A fase da hostilidade pela hostilidade contra Dilma e o governo, para afirmação de liderança sobre o que há de pior no Congresso, está superada, ou quase. Substituída por algo mais baixo, claro, já que se passa na atual composição do Congresso. Começa a predominar uma conduta bastante mencionada no Código Penal, que, no entanto, não chegará a ser invocado como resposta por insuficiência de seriedade nacional para tanto.

Com o retorno dos 75 anos, e não mais 70, para aposentadoria compulsória dos ministros do Supremo Tribunal Federal, o presidente do Senado, Renan Calheiros, produziu uma ideia oportuna: exigir que os ministros passem por sabatina e aprovação do Senado, como fizeram para entrar no Supremo, a pretexto de se tratarem os cinco anos de nova investidura.

Renan Calheiros está sob investigação no Supremo, no rol de políticos envolvidos nas delações da Lava Jato. A reação de Renan não se limitou a negar o envolvimento e oferecer-se para esclarecimentos. Acusou o governo de mandar incriminá-lo, portanto acusou Rodrigo Janot, o juiz e os procuradores de subserviência e improbidade. De quebra, acusou o ministro Teori Zavascki de servir a essa trama, ao autorizar a investigação. A reação de Renan Calheiros oferece uma medida preliminar da sua preocupação com o caso, ou seja, com seu possível resultado. O histórico de Renan Calheiros ajuda a compreender a sua preocupação.

E a reação à investigação faz compreender sua projetada exigência de nova sabatina para os ministros do Supremo. Quando menos, os julgadores de Renan estariam sujeitos a situações de extremo desagrado. E conquanto não se saiba o que o senador pensou, políticos do seu estilo raciocinam e agem em função de pressões e negociações, de toma lá-dá cá, do vulgarizado dá-ou-desce.

O Supremo não é uma praça para esses expedientes. A política é. A ideia de Renan Calheiros por certo seria ou será bem acolhida na Câmara, cujo presidente Eduardo Cunha, aliás, e não por mera coincidência, também é investigado pelo Supremo.

Até pelo método implícito, a Câmara atual é receptiva ao projeto de Renan. Para não haver dúvida, Paulinho da Força atesta-o em dose dupla. Quer a convocação do procurador-geral Rodrigo Janot pela CPI da Petrobras, onde os lanceiros de Eduardo Cunha podem submetê-lo ao que os ministros do Supremo estariam sujeitos, com a iniciativa de Renan Calheiros. E, de sua lavra ou do próprio Eduardo Cunha, com quem a ideia se parece mais, promete um projeto de emenda constitucional para extinguir o segundo mandato permitido a procurador-geral. O de Rodrigo Janot expira daqui a quatro meses.
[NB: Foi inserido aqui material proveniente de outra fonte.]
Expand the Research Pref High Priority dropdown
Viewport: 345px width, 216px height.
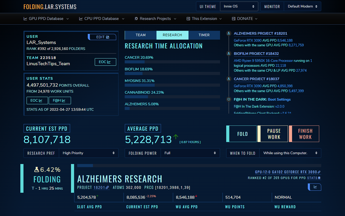click(88, 153)
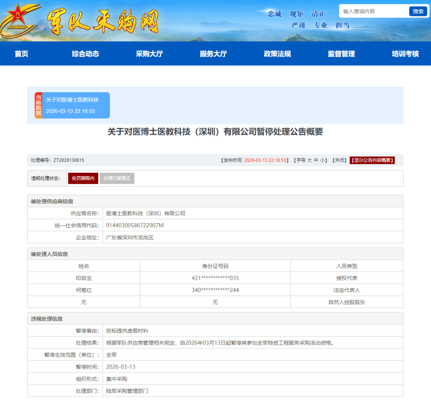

Esse é outro projeto a que a Câmara de Eduardo Cunha está pronta para dar boa recepção. Por seus efeitos, é mais perigoso que os anteriores. Alterar o funcionamento da Procuradoria Geral da República não seria só represália ou pressão. No caso, seria invadir o território institucional por motivo torpe. Passaria muito de todos os limites.

O subornador

"Empreiteira afirma ter doado a Dilma por temer retaliação". E ao PSDB e a outros partidos, Ricardo Pessoa, dono da empreiteira UTC, doou milhões, sistematicamente, por quê?

Tido como coordenador das empreiteiras envolvidas em corrupção, Ricardo Pessoa não relatou doação — até porque relatar é narrar algo havido, e seu temor não passa de afirmação hipotética e de agora. O que Ricardo Pessoa faz é uma confissão enviesada da sua intenção de subornar. Este é o princípio e o fim da corrupção como sistema de altos ganhos das grandes empreiteiras no Brasil.